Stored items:
----------

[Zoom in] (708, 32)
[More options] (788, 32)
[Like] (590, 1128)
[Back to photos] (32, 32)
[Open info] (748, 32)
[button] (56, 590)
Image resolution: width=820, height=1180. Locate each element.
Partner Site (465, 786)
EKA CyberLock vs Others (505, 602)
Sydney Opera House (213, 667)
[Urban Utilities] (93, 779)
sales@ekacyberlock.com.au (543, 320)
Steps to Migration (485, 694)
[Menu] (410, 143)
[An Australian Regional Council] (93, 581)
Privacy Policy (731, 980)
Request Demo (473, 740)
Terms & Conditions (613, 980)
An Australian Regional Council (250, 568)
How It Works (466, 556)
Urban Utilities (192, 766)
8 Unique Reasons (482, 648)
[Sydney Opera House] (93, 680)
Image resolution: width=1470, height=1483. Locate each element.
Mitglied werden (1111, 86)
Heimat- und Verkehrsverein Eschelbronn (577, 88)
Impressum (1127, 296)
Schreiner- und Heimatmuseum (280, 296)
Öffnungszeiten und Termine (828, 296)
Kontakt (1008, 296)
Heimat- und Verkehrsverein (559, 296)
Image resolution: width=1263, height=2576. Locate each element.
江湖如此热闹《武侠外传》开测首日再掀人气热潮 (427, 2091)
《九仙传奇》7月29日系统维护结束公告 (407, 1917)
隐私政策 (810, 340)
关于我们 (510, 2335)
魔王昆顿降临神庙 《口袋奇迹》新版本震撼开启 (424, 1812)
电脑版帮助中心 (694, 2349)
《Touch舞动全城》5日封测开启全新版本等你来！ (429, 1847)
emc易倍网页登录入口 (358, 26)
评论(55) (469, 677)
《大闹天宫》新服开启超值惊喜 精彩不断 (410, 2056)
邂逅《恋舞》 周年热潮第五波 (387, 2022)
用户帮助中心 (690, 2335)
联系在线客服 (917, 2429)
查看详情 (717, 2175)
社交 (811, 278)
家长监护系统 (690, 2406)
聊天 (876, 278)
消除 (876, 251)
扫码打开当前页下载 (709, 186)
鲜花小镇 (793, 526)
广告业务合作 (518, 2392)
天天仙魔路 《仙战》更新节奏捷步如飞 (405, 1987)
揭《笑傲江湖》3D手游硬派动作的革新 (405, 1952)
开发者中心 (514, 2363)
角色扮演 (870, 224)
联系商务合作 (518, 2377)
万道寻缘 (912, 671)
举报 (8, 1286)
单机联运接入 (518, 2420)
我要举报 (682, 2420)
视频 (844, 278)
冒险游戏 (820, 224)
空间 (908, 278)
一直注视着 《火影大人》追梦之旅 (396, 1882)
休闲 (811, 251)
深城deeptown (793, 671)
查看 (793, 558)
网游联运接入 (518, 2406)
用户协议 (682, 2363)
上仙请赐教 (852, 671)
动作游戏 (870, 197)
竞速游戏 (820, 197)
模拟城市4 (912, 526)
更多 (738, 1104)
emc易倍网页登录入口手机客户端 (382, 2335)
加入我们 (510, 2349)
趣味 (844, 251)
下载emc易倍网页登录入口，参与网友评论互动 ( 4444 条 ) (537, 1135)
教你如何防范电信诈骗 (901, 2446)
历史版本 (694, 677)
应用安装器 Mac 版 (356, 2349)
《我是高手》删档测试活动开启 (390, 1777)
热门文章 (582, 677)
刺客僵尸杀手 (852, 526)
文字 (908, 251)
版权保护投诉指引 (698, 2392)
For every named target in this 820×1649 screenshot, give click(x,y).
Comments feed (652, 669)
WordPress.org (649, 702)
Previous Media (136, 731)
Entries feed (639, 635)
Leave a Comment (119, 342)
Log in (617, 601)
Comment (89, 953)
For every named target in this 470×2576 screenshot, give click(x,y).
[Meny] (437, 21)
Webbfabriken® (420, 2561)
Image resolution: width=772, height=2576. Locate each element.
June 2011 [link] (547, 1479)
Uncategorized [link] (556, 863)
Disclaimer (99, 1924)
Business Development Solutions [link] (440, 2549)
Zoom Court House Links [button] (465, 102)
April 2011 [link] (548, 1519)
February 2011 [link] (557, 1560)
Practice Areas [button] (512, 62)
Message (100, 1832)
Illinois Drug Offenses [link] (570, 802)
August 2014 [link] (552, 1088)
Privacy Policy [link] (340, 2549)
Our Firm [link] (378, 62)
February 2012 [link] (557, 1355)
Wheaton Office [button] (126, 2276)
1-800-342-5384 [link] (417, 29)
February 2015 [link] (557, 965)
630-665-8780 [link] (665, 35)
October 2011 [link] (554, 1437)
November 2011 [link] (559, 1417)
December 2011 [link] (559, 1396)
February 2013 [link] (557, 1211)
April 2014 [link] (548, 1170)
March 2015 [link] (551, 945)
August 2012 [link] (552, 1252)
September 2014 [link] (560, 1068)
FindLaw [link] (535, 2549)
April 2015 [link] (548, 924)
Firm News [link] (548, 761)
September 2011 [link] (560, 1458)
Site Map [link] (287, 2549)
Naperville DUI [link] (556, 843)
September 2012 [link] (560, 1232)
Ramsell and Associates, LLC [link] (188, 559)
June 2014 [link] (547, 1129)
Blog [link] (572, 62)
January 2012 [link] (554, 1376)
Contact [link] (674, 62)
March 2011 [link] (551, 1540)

----------

DESCRIPTION OF THE TASK
Give again exactly, and only, the lines above starting at the one with "Image resolution: width=1263, height=2576." and ending at the one with "热门文章 (582, 677)".

TASK OUTPUT
Image resolution: width=1263, height=2576. Locate each element.
江湖如此热闹《武侠外传》开测首日再掀人气热潮 (427, 2091)
《九仙传奇》7月29日系统维护结束公告 (407, 1917)
隐私政策 (810, 340)
关于我们 (510, 2335)
魔王昆顿降临神庙 《口袋奇迹》新版本震撼开启 (424, 1812)
电脑版帮助中心 (694, 2349)
《Touch舞动全城》5日封测开启全新版本等你来！ (429, 1847)
emc易倍网页登录入口 (358, 26)
评论(55) (469, 677)
《大闹天宫》新服开启超值惊喜 精彩不断 (410, 2056)
邂逅《恋舞》 周年热潮第五波 (387, 2022)
用户帮助中心 (690, 2335)
联系在线客服 (917, 2429)
查看详情 (717, 2175)
社交 (811, 278)
家长监护系统 (690, 2406)
聊天 (876, 278)
消除 (876, 251)
扫码打开当前页下载 (709, 186)
鲜花小镇 (793, 526)
广告业务合作 (518, 2392)
天天仙魔路 《仙战》更新节奏捷步如飞 (405, 1987)
揭《笑傲江湖》3D手游硬派动作的革新 (405, 1952)
开发者中心 (514, 2363)
角色扮演 (870, 224)
联系商务合作 (518, 2377)
万道寻缘 (912, 671)
举报 (8, 1286)
单机联运接入 (518, 2420)
我要举报 (682, 2420)
视频 (844, 278)
冒险游戏 (820, 224)
空间 (908, 278)
一直注视着 《火影大人》追梦之旅 (396, 1882)
休闲 (811, 251)
深城deeptown (793, 671)
查看 (793, 558)
网游联运接入 (518, 2406)
用户协议 (682, 2363)
上仙请赐教 (852, 671)
动作游戏 (870, 197)
竞速游戏 (820, 197)
模拟城市4 (912, 526)
更多 (738, 1104)
emc易倍网页登录入口手机客户端 (382, 2335)
加入我们 (510, 2349)
趣味 (844, 251)
下载emc易倍网页登录入口，参与网友评论互动 ( 4444 条 ) (537, 1135)
教你如何防范电信诈骗 (901, 2446)
历史版本 (694, 677)
应用安装器 Mac 版 (356, 2349)
《我是高手》删档测试活动开启 (390, 1777)
热门文章 (582, 677)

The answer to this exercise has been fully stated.